Direct interference of HIV protease inhibitors with pancreatic β-cell function

The aim of the present study was to evaluate whether HIV protease inhibitors directly interfere with stimulus-secretion coupling in pancreatic P-cells. Insulin secretion was determined by a radioimmunoassay (RIA), cytosolic free Ca2+ concentration ([Ca2+](c)) with the fluorescence dye fura-2 and whole-cell membrane currents with the patch-clamp technique. Glucose-induced insulin secretion was inhibited in a concentration-dependent manner by ritonavir and nelfinavir but not by indinavir.

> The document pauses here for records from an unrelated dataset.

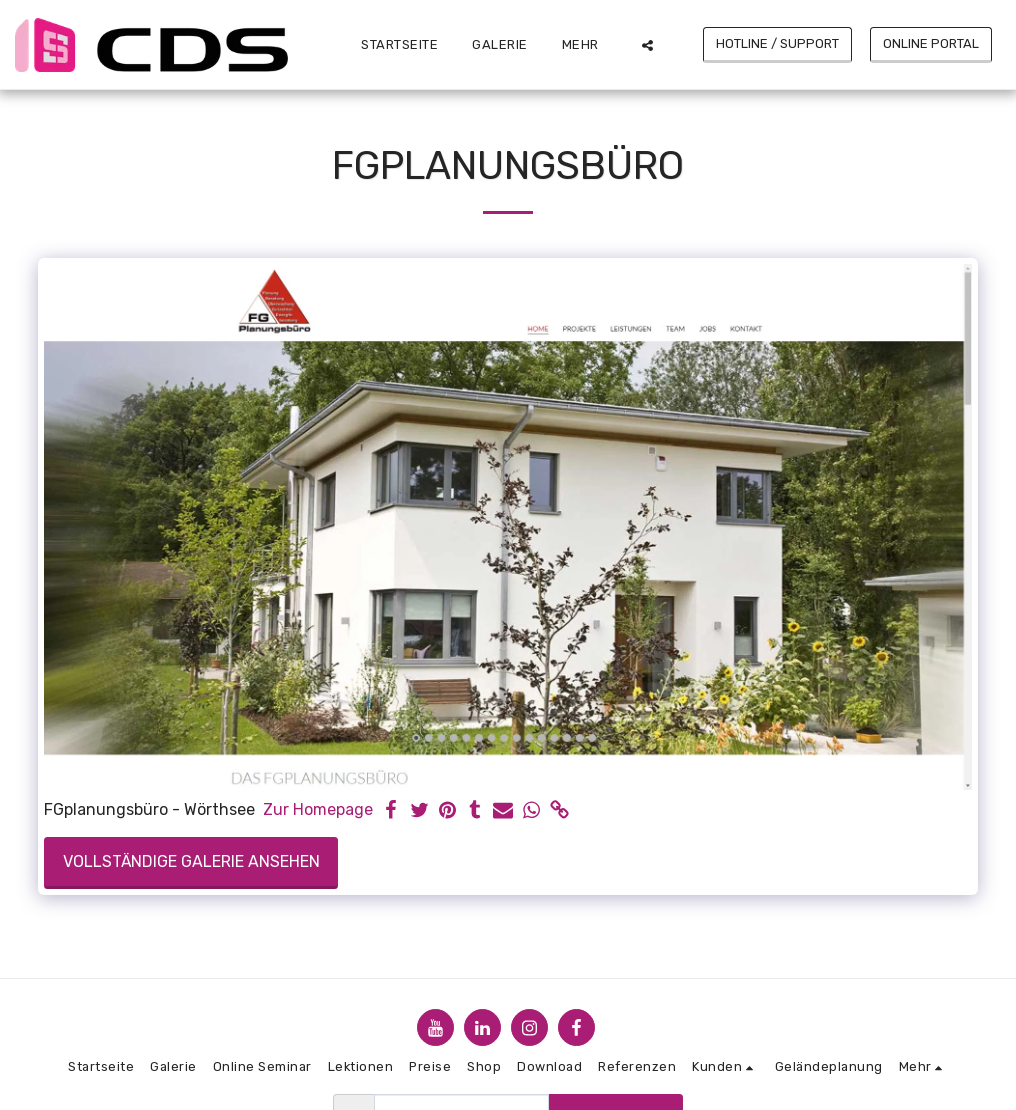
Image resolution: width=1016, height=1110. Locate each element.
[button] (647, 45)
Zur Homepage (318, 809)
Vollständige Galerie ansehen (191, 861)
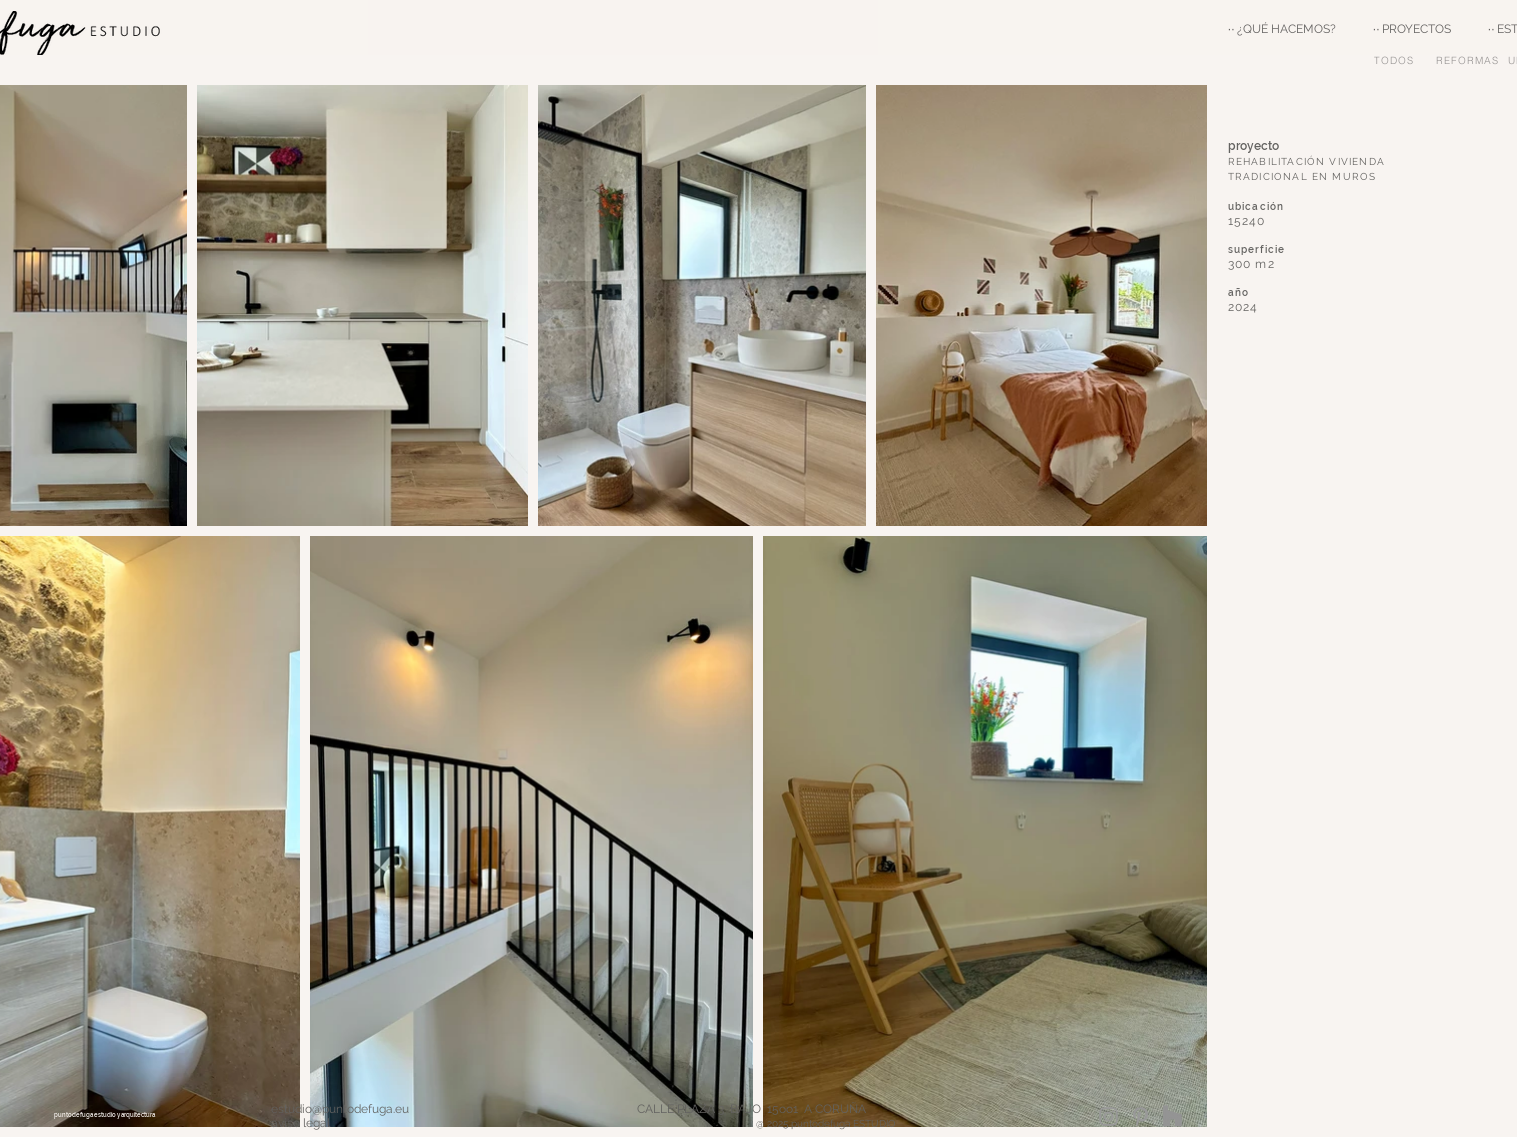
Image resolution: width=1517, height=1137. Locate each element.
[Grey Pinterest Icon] (1140, 1116)
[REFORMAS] (1469, 60)
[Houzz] (1172, 1116)
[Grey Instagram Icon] (1108, 1116)
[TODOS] (1396, 60)
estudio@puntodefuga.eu (340, 1109)
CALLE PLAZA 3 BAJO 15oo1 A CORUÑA (837, 1109)
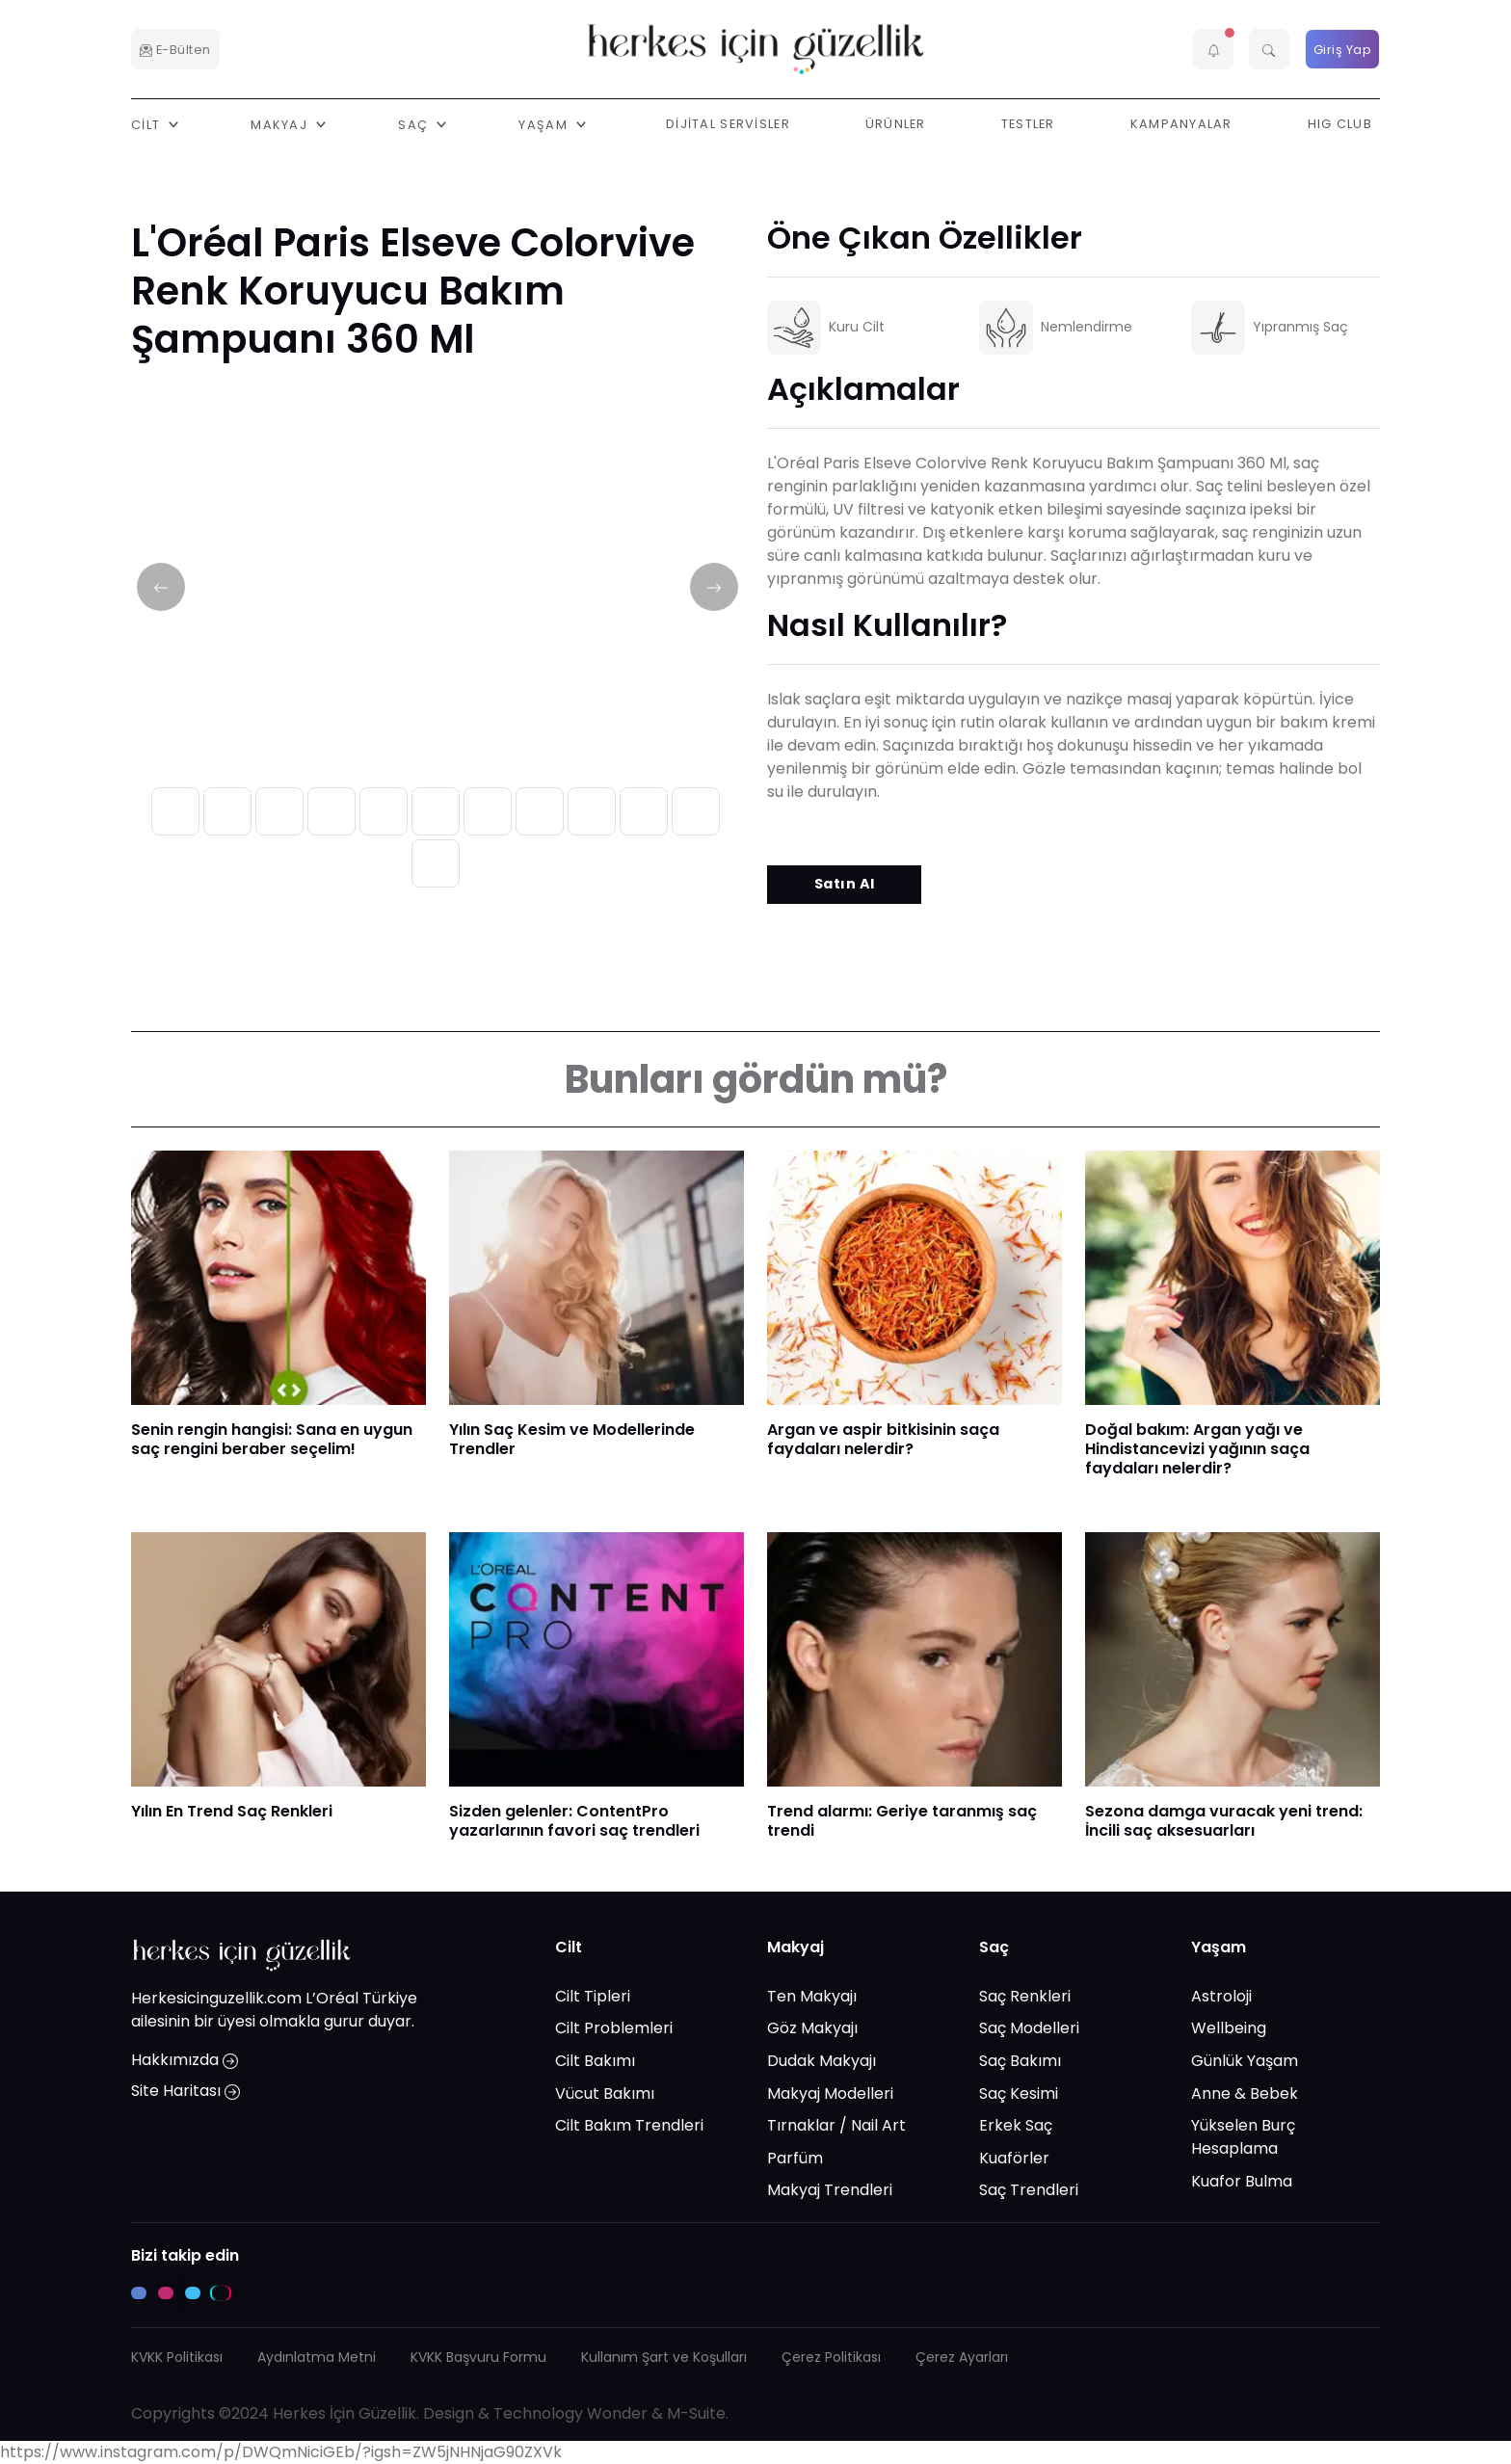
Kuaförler (1014, 2157)
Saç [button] (415, 124)
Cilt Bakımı (595, 2061)
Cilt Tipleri (592, 1995)
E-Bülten (175, 49)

Ritonavir and nelfinavir lowered [Ca2+](c) in the presence of a stimulatory glucose concentration whereas indinavir again had no effect. Ritonavir and nelfinavir completely inhibited the effect of tolbutamide, which normally increases [Ca2+](c) by blocking K-ATP channels. This observation points to an action of both drugs on K-ATP channels or a step distal to these channels in stimulus-secretion coupling. Ritonavir was used to further evaluate the direct effects of HIV protease inhibitors on beta-cell ion channel currents. Unexpectedly, ritonavir inhibited neither the whole-cell K-ATP current nor the whole-cell L-type Ca2+ current. Tolbutamide almost completely suppressed the K-ATP current in the presence of ritonavir excluding that ritonavir alters the tolbutamide sensitivity of the K-ATP channel. Ritonavir increased the length and decreased the frequency of glucose-induced action potentials. This effect can be attributed to inhibition of voltage-dependent K+ currents. Intracellular stores seem not to be involved in the ritonavir-induced lowering of [Ca2+](c). In conclusion, different HIV protease inhibitors surprisingly reveal distinct effects on insulin secretion. Ritonavir inhibits insulin secretion by lowering [Ca2+](c) but this effect is evidently independent of the opening o K-ATP channels or the closure of voltage-dependent Ca2+ channels, which are commonly considered to play a key role in stimulus-secretion coupling.